Al Qaeda grooming British children to carry out terror attacks in UK - News - Evening Standard
       

Al Qaeda grooming British children to carry out terror attacks in UK



Head of MI5: Jonathan Evans


Al Qaeda is recruiting British children for terror attacks in this country, the head of MI5 warned yesterday.

Jonathan Evans used his first public speech since his appointment in April to reveal that Islamist fanatics are stepping up their attempts to bring carnage to UK streets.

He said his agents were now trailing more than 2,000 individuals deemed to pose a threat to national security - 400 more than last year. Some suspects are as young as 15.

"As a country, we are rightly concerned to protect children from exploitation in other areas," he said.

"We need to do the same in relation to violent extremism. As I speak, terrorists are methodically and intentionally targeting young people and children in this country.

"They are radicalising, indoctrinating and grooming young, vulnerable people to carry out acts of terrorism. This year, we have seen individuals as young as 15 and 16 implicated in terrorist-related activity."

Mr Evans's warning came ahead of today's Queen's Speech which will confirm that Labour wants to extend the 28-day period for detaining terrorist suspects without trial - a move MI5 has refused to endorse in public.

The security chief said his organisation faced the "the most immediate and acute peacetime threat" since it was established 98 years ago.

7/7 bomber Shehzad Tanweer

In the address to the Society of Editors' conference in Manchester, he appealed for public perseverance in the long-term fight against Islamist terrorism.

"Terrorist attacks we have seen against the UK are not simply random plots by disparate and fragmented groups," he said.

"The majority of these attacks, successful or otherwise, have taken place because Al Qaeda has a clear determination to mount terrorist attacks against the United Kingdom. This remains the case today, and there is no sign of it reducing."

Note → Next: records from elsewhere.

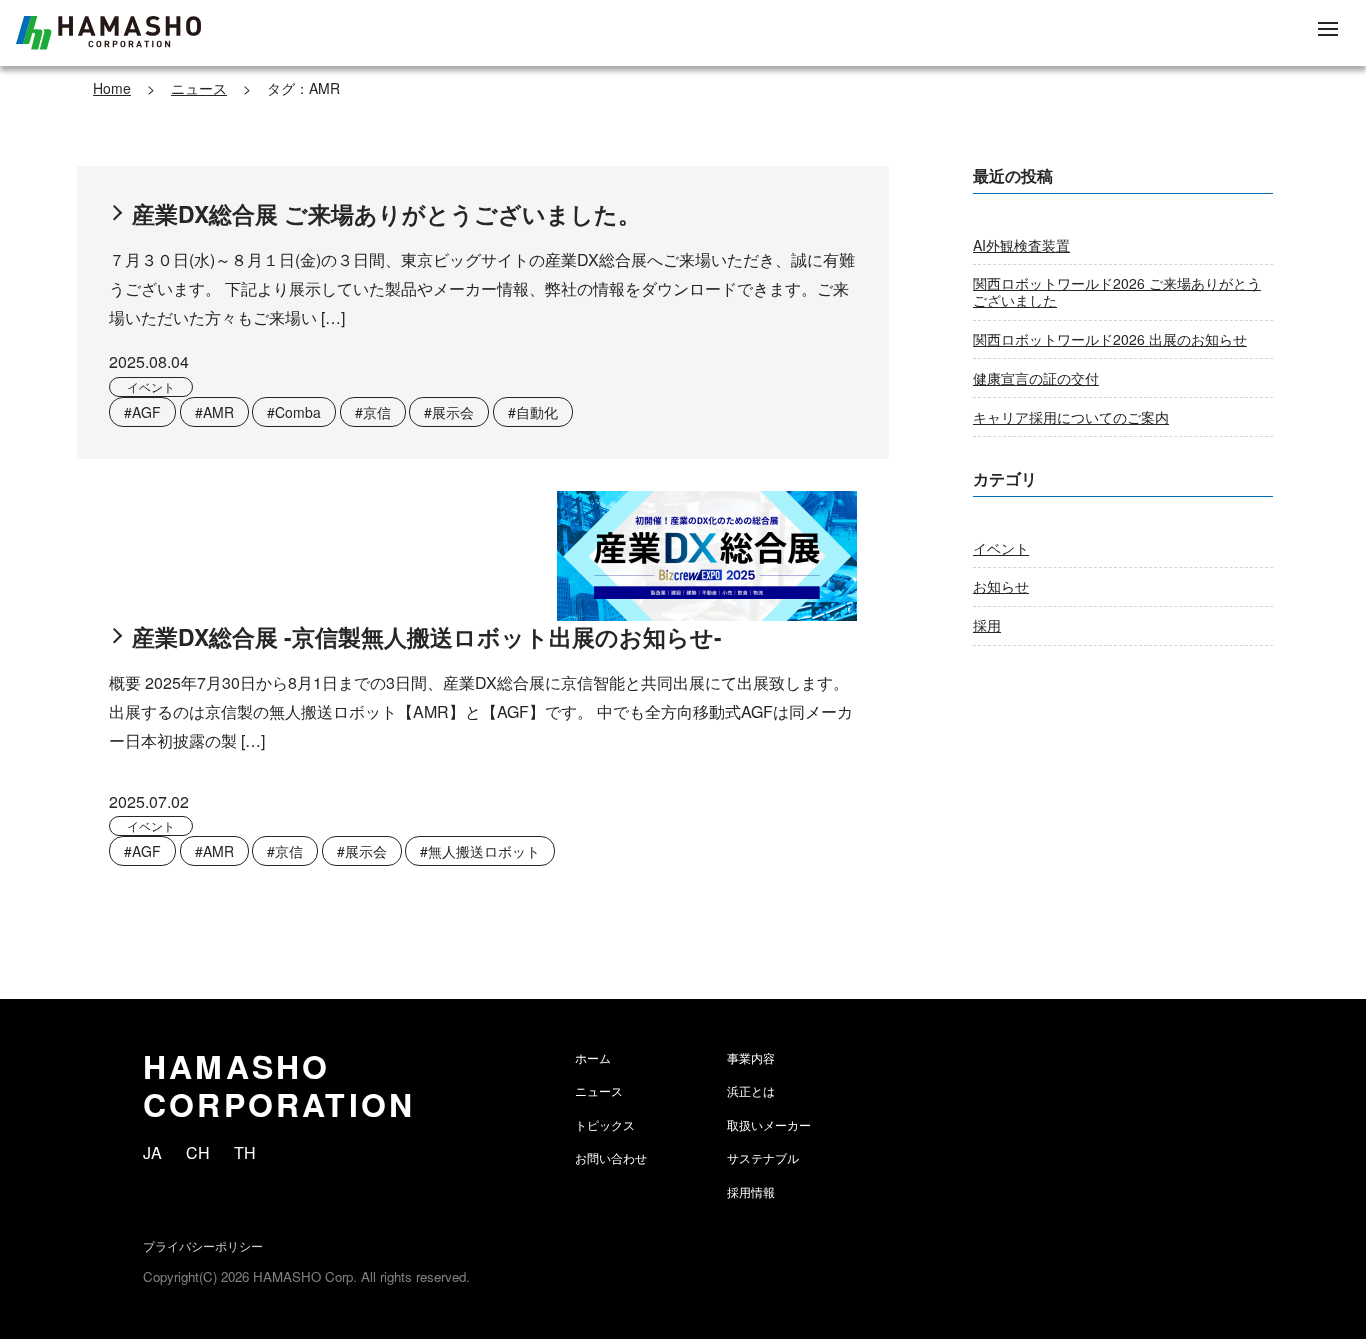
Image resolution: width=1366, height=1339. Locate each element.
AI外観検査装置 (1021, 245)
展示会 (453, 412)
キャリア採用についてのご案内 (1071, 417)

Mr Evans said it was worrying that Al Qaeda had extended its activities from the lawless areas on the Pakistan-Afghanistan border into Iraq, Somalia and Algeria.

He emphasised the need to think "strategically" in countering a terrorist threat that could last for a generation and said the battle would not be won by the intelligence and security services alone.

Shehzad in his school uniform

"It requires a collective effort in which Government, faith communities and wider civil society have an important part to play," he added.

"And it starts with rejection of the violent extremist ideology across society - although issues of identity, relative deprivation and social integration also form important parts of the backdrop."

Responding to claims that MI5 failed to act on intelligence about the 7/7 bombings in London, Mr Evans said: "We cannot know everything.

"There will be instances when individuals come to the notice of the Security Service or the police but then subsequently carry out acts of terrorism. This is inevitable.

"Every decision to investigate someone entails a decision not to investigate someone else. Knowing of somebody is not the same as knowing all about somebody.

"It would be perverse for my service to avoid knowing of somebody for fear of being held to blame if they later become involved in an attack."

Shadow Home Secretary David Davis said the Government had to be careful not to heighten the sense of grievance among young Muslims.

"We must avoid an indiscriminate response that would drive young Muslims into the arms of fanatics and destroy the trust of local communitieshe said.

LibDem home affairs spokesman Nick Clegg said: "Experience suggests that breathless talk about the terrorism threat and the powers needed to counter it can have a damaging effect on opinion in precisely those communities that we need to keep on our side."

Omer Williams, of the Bristol Muslim Cultural Society, said he was sceptical about MI5's estimate of terrorist numbers.

"They seem to paint a picture that we're knee-deep in terrorists and I think that's slightly paranoid," he said.

"I understand that due to the sensitive nature of MI5's work they cannot tell us too much information, but where are the statistics to back up his claims.

"Where is this recruitment taking place? I can't imagine Muslim children are being recruited in state school, or faith schools either, and it's not in mosques."

• Jonathan Evans was fighting Al Qaeda before the organisation became a household name.

The MI5 chief's career has been dominated by counter-terrorism and in 1999 he began investigating the network that went on to stage the 9/11 attacks on America in 2001.

He had joined MI5 in 1980 and by the mid-1990s was spearheading the fight against Irish republican terrorism.

Mr Evans, 49, took over as MI5 chief from Dame Eliza Manningham Buller in April and within days was defending the agency against accusations that it failed to stop the 2005 London bombings.

Like his predecessors, the grammar school boy with a classics degree from Bristol University avoids the limelight.

Little is known about him, save that his grandfather was a London bus driver and that he enjoys walking. But he broke cover yesterday to make his first public speech as the director general of the Security Service.

His predecessor used a similar occasion a year ago to deliver a startling update on the shadowy fight against Al Qaeda and the scale of the threat posed to Britain.